-- start EXCERPT PROVIDED --

Mihajlo Cekić I am an SNSF Ambizione Fellow at University of Zurich. Previously, I was a postdoc at the Max-Planck Institute for Mathematics, Bonn, and at University of Paris-Saclay. I graduated in 2017 from University of Cambridge under supervision of Gabriel Paternain.

My research interests lie in Geometric Inverse Problems and Chaotic Dynamics, and I often use tools from microlocal analysis. In the former subject, I study the Calderón problem and the related X-ray transforms, as well as length and holonomy inverse problems, while in the latter one, I research hyperbolic and partially hyperbolic dynamics, Pollicott-Ruelle resonances, Ruelle zeta functions, Teichmüller dynamics, as well as eigenfunction concentration.

My wife Danica Kosanović is a mathematician at ETH.

News

22.01.2025 Given two hyperbolic metrics g_1 and g_2 on a surface M, is there an Anosov flow whose marked length spectrum is precisely the arithmetic mean of the geodesic flows of g_1 and g_2? Yes! In my preprint with G.P. Paternain, we revisit the family of Anosov flows with smooth weak bundles constructed by Ghys in 1992 from a completely different PDE-like point of view.

-- end EXCERPT PROVIDED --
-- start LISTED ENTRIES --

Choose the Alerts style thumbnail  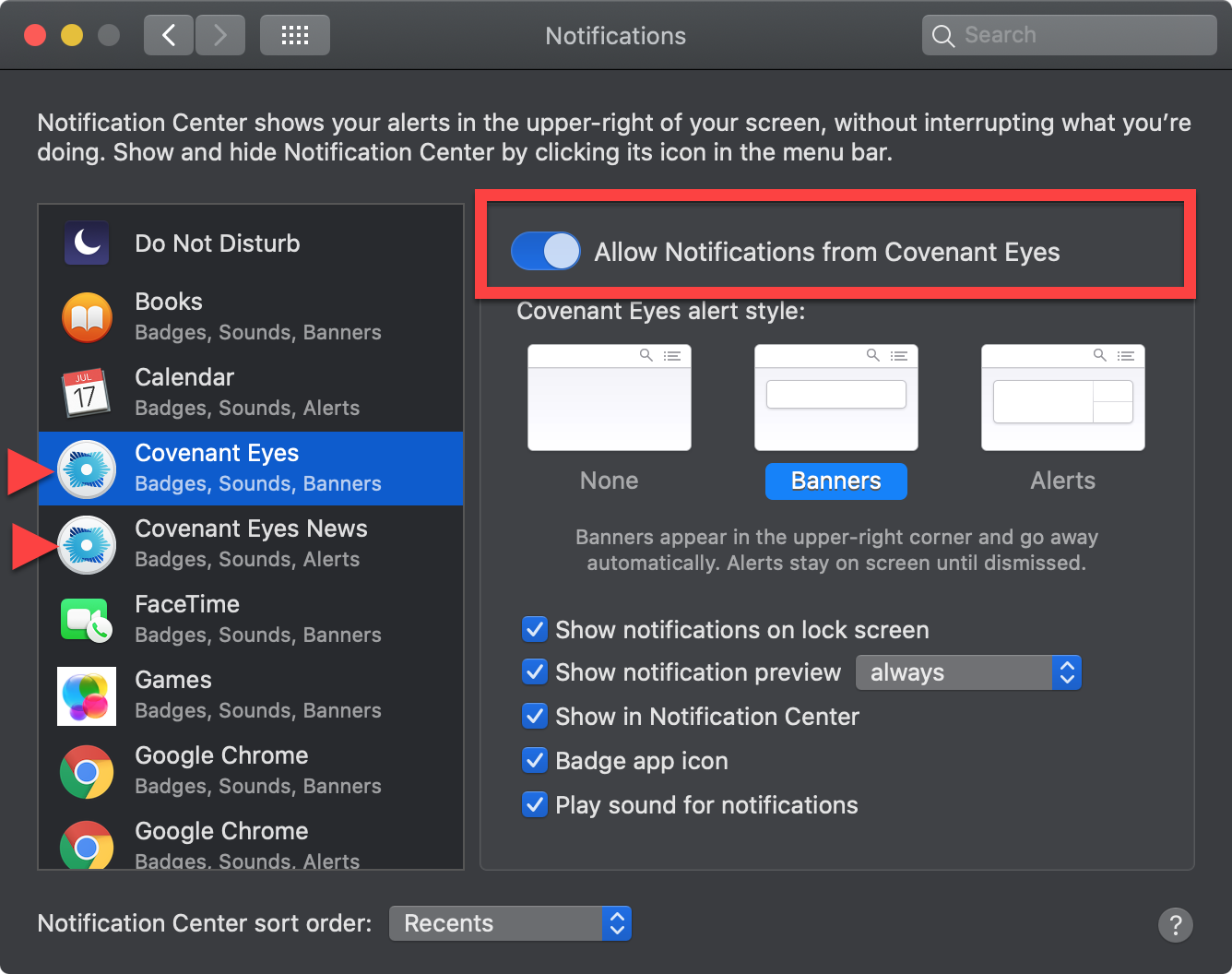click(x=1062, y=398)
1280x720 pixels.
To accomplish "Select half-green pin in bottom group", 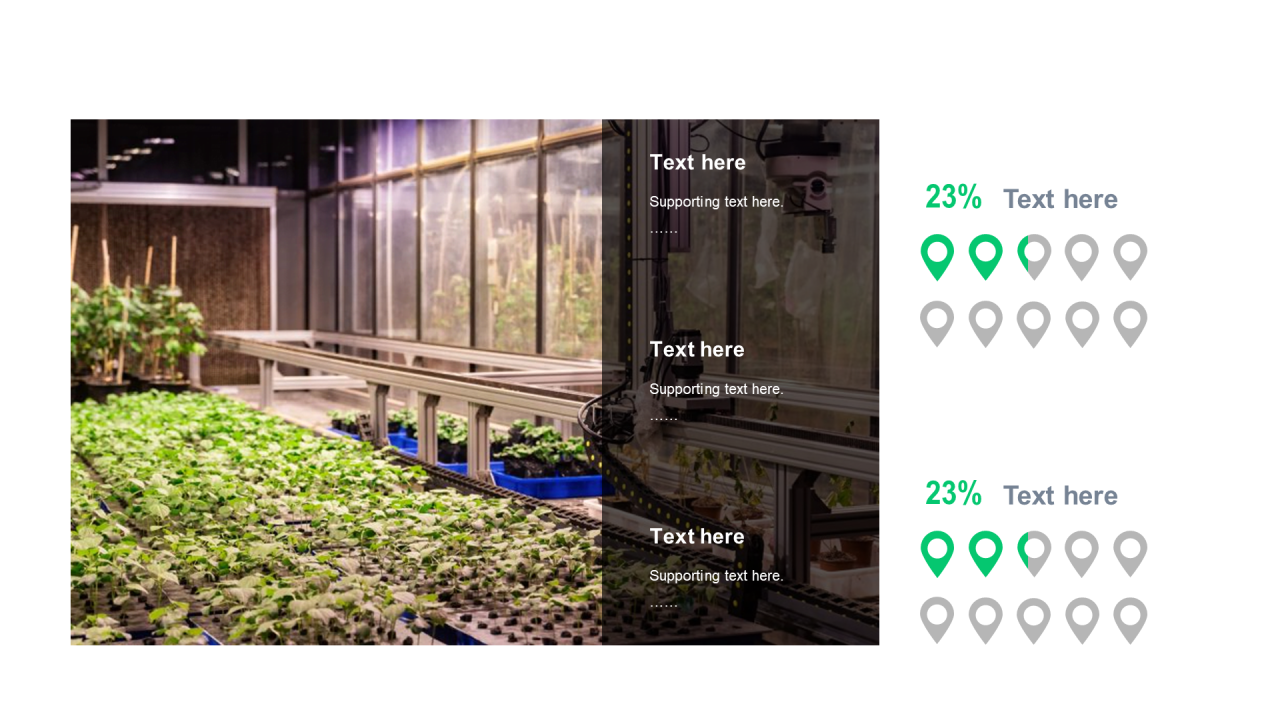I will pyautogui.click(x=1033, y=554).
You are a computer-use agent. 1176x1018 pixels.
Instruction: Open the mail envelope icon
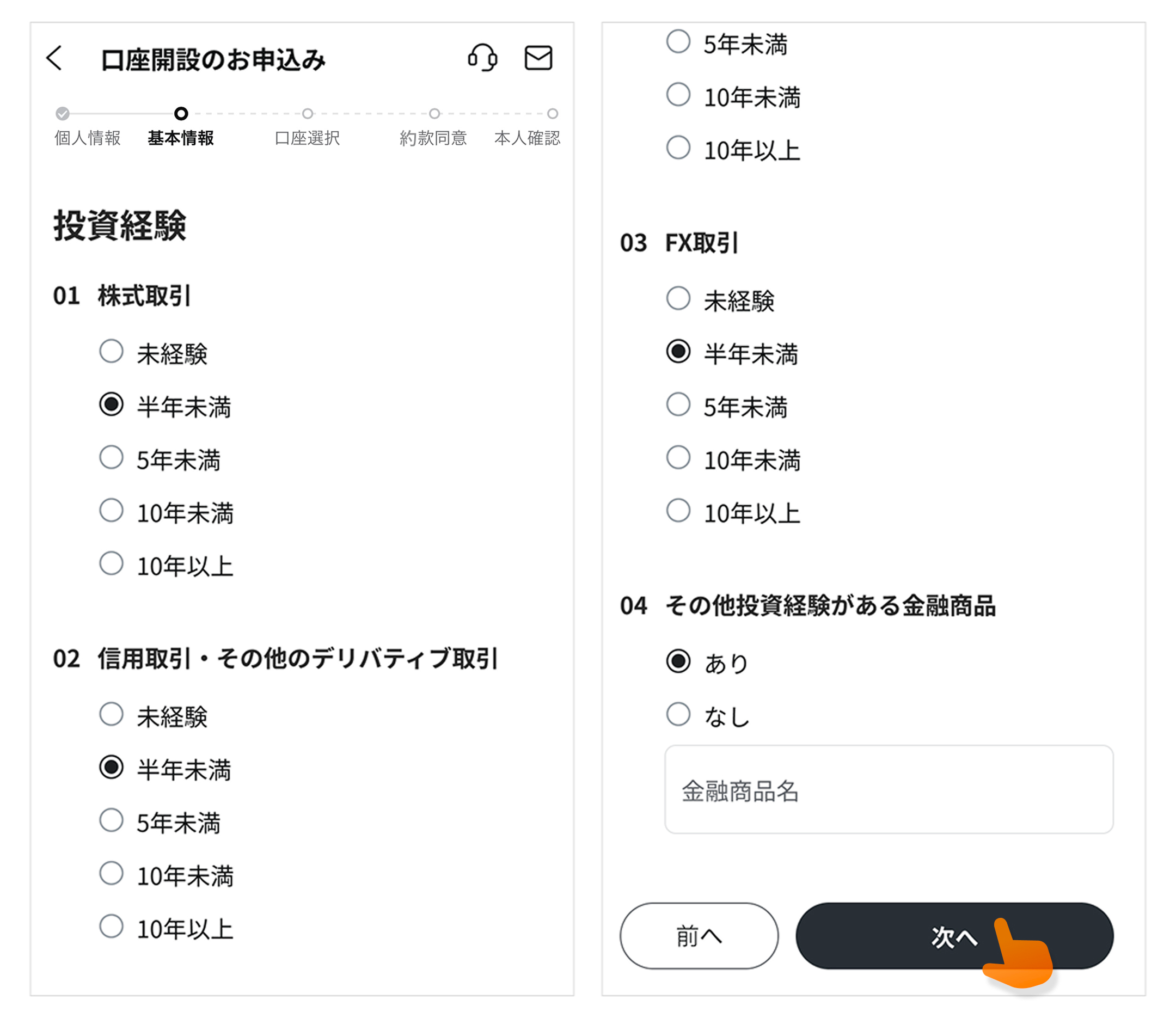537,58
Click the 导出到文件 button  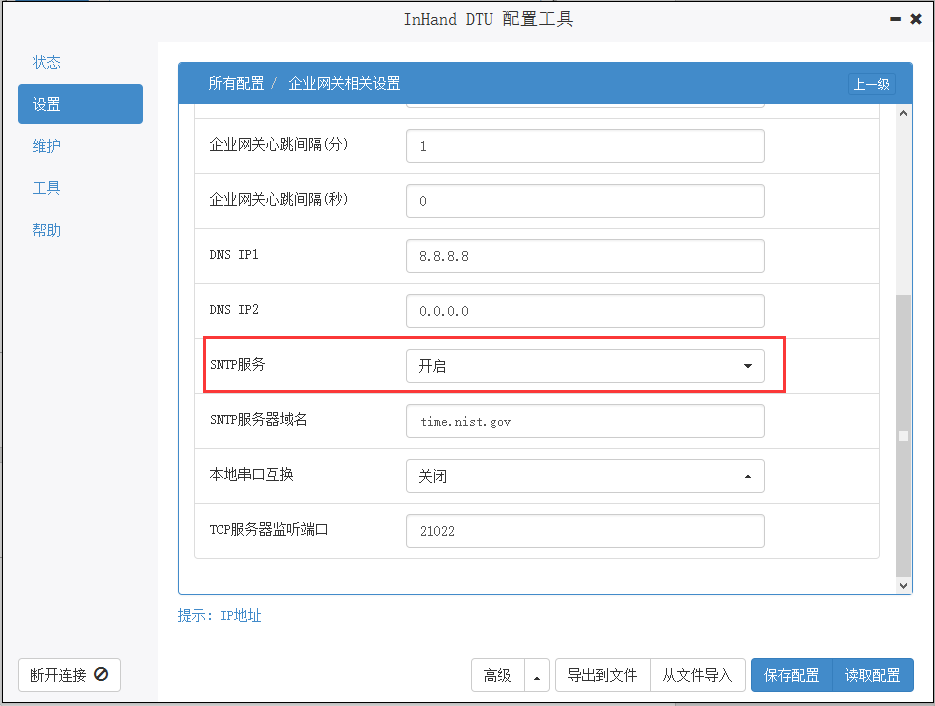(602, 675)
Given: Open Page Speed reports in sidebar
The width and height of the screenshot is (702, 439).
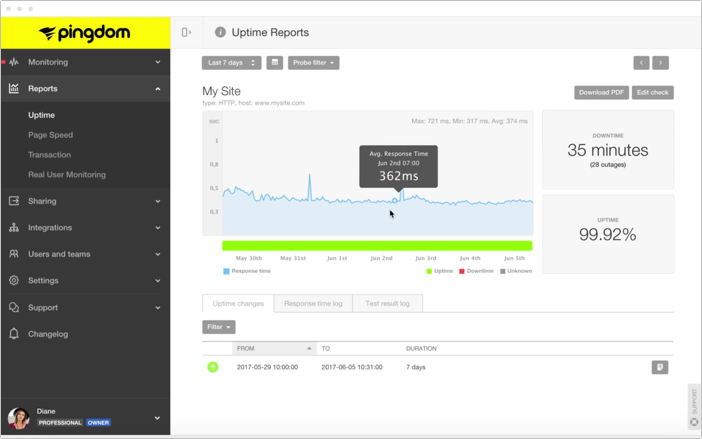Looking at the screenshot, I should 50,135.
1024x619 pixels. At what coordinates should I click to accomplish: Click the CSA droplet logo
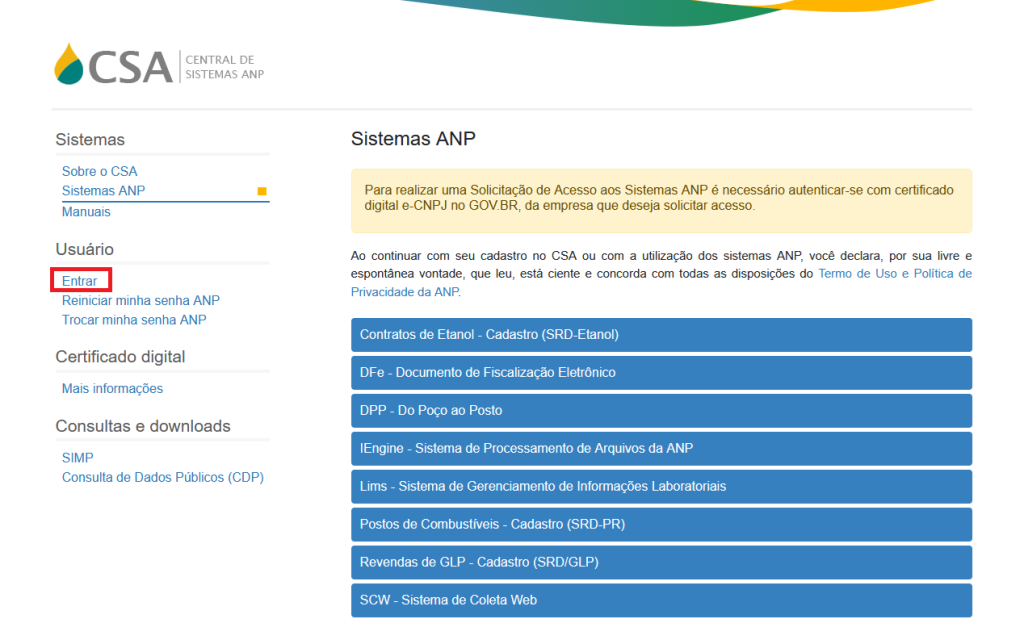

-- end LISTED ENTRIES --

**GIVEN REQUEST 1**
In the Mihajlo Cekić profile, which university did he graduate from in 2017, and who supervised him?
**GIVEN REQUEST 2**
Reproduce word for word the stretch of the Mihajlo Cekić profile from "My research interests" through "mathematician at ETH.".

**WRITTEN REPLY 1**
He graduated from the University of Cambridge under the supervision of Gabriel Paternain.

**WRITTEN REPLY 2**
My research interests lie in Geometric Inverse Problems and Chaotic Dynamics, and I often use tools from microlocal analysis. In the former subject, I study the Calderón problem and the related X-ray transforms, as well as length and holonomy inverse problems, while in the latter one, I research hyperbolic and partially hyperbolic dynamics, Pollicott-Ruelle resonances, Ruelle zeta functions, Teichmüller dynamics, as well as eigenfunction concentration.

My wife Danica Kosanović is a mathematician at ETH.